Front Royal annexation proposed
Warren County leaders in 2012 faced the prospect that Front Royal could bring more than 600 acres into town limits. The Front Royal Limited Partnership filed a request with the Commission on Local Government in September seeking to annex 604 acres of property in the county to the town.
Both the Board of Supervisors and Town Council discussed the proposal on several occasions and leaders showed general support for the request. Supervisors sought reassurance that any annexation would come with an agreement to protect the county's interests. Supervisors worried over whether the developer would seek to build hundreds of homes that could increase the need for services, such as schools, provided by the county.

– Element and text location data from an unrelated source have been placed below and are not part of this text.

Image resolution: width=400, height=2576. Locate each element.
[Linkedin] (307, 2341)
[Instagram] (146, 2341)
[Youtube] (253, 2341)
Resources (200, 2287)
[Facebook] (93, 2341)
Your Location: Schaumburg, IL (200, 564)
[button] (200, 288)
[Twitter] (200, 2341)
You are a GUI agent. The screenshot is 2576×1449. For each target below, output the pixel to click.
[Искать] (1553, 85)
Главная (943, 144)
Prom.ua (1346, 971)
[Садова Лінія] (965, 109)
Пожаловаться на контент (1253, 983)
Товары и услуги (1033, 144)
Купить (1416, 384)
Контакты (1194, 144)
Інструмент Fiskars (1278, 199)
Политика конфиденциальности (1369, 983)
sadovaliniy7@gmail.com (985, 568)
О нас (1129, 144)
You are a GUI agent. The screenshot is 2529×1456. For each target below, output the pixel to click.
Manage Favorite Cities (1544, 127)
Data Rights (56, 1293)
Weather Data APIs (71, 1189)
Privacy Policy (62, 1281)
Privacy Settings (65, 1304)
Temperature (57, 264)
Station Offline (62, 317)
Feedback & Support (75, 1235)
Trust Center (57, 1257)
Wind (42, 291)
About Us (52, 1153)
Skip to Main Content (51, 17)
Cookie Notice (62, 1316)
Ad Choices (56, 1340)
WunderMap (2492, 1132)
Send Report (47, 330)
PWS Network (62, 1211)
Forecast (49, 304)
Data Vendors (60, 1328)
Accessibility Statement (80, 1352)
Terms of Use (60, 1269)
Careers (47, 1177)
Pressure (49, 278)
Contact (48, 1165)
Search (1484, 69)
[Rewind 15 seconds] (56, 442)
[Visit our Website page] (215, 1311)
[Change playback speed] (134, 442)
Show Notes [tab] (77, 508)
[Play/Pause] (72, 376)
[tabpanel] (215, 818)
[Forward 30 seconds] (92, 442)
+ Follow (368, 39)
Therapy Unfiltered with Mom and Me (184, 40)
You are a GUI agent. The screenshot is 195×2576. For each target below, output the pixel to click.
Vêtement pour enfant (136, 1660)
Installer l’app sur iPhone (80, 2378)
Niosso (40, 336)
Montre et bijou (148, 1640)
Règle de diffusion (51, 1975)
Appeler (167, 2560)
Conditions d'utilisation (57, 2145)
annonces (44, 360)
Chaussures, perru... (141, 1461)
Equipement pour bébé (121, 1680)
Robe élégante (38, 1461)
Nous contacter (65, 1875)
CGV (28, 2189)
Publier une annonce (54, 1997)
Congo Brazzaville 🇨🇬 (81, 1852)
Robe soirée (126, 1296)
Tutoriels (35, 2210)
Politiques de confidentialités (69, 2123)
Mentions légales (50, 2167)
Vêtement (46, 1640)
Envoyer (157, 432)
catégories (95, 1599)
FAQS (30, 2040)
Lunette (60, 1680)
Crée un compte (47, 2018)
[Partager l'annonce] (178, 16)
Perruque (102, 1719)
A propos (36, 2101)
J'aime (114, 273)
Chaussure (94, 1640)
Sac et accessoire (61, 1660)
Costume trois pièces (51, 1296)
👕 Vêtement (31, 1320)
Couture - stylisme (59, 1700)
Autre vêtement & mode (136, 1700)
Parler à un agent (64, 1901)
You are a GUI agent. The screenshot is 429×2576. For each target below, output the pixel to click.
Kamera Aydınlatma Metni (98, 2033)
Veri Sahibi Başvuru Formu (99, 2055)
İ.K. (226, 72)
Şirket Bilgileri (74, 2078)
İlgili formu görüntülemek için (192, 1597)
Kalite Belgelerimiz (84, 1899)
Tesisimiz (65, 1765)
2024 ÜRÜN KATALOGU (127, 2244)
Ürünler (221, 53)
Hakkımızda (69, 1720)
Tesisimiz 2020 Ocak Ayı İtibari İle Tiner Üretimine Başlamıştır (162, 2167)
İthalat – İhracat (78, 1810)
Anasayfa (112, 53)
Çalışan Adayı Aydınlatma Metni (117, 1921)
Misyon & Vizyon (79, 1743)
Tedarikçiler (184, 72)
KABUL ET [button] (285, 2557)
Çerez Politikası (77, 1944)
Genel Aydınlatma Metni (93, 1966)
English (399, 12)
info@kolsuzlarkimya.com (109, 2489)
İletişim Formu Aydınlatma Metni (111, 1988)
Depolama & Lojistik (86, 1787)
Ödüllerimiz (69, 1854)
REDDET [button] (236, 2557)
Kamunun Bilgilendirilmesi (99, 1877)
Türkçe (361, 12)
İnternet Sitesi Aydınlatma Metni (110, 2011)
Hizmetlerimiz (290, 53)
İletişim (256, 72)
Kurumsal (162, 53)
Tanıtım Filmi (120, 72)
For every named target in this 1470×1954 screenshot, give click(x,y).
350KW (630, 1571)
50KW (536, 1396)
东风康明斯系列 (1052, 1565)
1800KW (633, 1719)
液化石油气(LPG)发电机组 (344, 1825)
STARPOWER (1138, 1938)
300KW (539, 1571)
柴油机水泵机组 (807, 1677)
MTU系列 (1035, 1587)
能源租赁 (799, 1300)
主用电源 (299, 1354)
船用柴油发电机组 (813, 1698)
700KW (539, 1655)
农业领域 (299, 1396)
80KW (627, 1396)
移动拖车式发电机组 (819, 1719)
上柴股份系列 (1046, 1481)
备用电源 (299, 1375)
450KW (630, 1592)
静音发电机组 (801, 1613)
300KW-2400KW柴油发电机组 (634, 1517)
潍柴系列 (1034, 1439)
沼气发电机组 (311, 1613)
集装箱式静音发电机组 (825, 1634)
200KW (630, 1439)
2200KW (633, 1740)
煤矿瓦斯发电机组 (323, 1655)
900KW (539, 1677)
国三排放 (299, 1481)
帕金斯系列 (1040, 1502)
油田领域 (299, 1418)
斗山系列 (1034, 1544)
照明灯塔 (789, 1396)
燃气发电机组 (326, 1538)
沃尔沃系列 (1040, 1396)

Ongoing projects faced in Strasburg
Strasburg officials and Town Council tackled major capital projects and initiatives in 2012. Council and staff continued their work on the Downtown Streetscape Project to come up with a design aimed at helping to revitalize King Street. Council also backed the creation of an arts and tourism district in an effort to attract and keep certain kinds of businesses downtown.
While Strasburg saw work on a new water treatment plant reach completion, the town staff and council moved forward on a project to upgrade its wastewater treatment facility. But staff and council faced sticker shock when the cost to build the upgrades came in at $11 million more than the estimated $20 million. The fate of the project remained unknown at the end of 2012 as town council and staff sought to cut the cost.
Strasburg council also continues to debate where or if the town should build a new storage tower with money leftover from the water treatment plant project. A study identified the need for a tower and two possible locations but residents near both sites expressed opposition to having the storage tank in either area. The year ended with the town staff and council looking at using the money for other water system needs though the tower is identified as the most immediate priority.